The Second Pan-African Congress proposed that Bellegarde be added as a member of the Permanent Mandates Commission, but the colonial powers that dominated the Commission did not name him to the Commission.

He was an Assembly delegate for Haiti. On 8 September 1922, Bellegarde highlighted a massacre of the Bondelswarts (a poor pastoral tribe) in South West Africa, which was a League mandate at the time.

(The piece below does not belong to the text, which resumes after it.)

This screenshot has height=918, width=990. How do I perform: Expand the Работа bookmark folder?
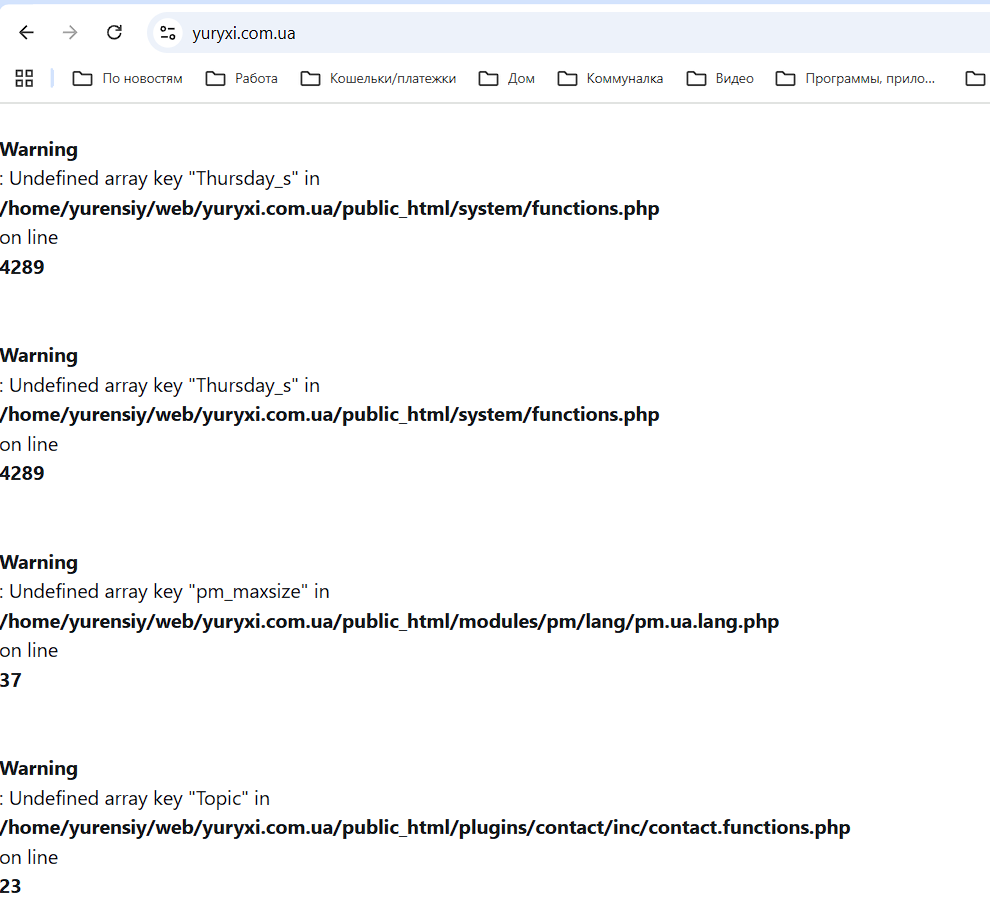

Bellegarde was part of a panel of experts on the League of Nations's Temporary Commission on Slavery in 1924. It was the first time that the League of Nations had a black person as an expert on a commission. On the commission, Bellegarde was the strongest critic of colonialism and forced labor.

==Career==
Bellegarde served as Minister Plenipotentiary to Paris in 1921 and to Washington, D.C., in 1930.

==Honours==
He was bestowed by France as commander of the Legion of Honour and was holder of the Office of Public Instruction.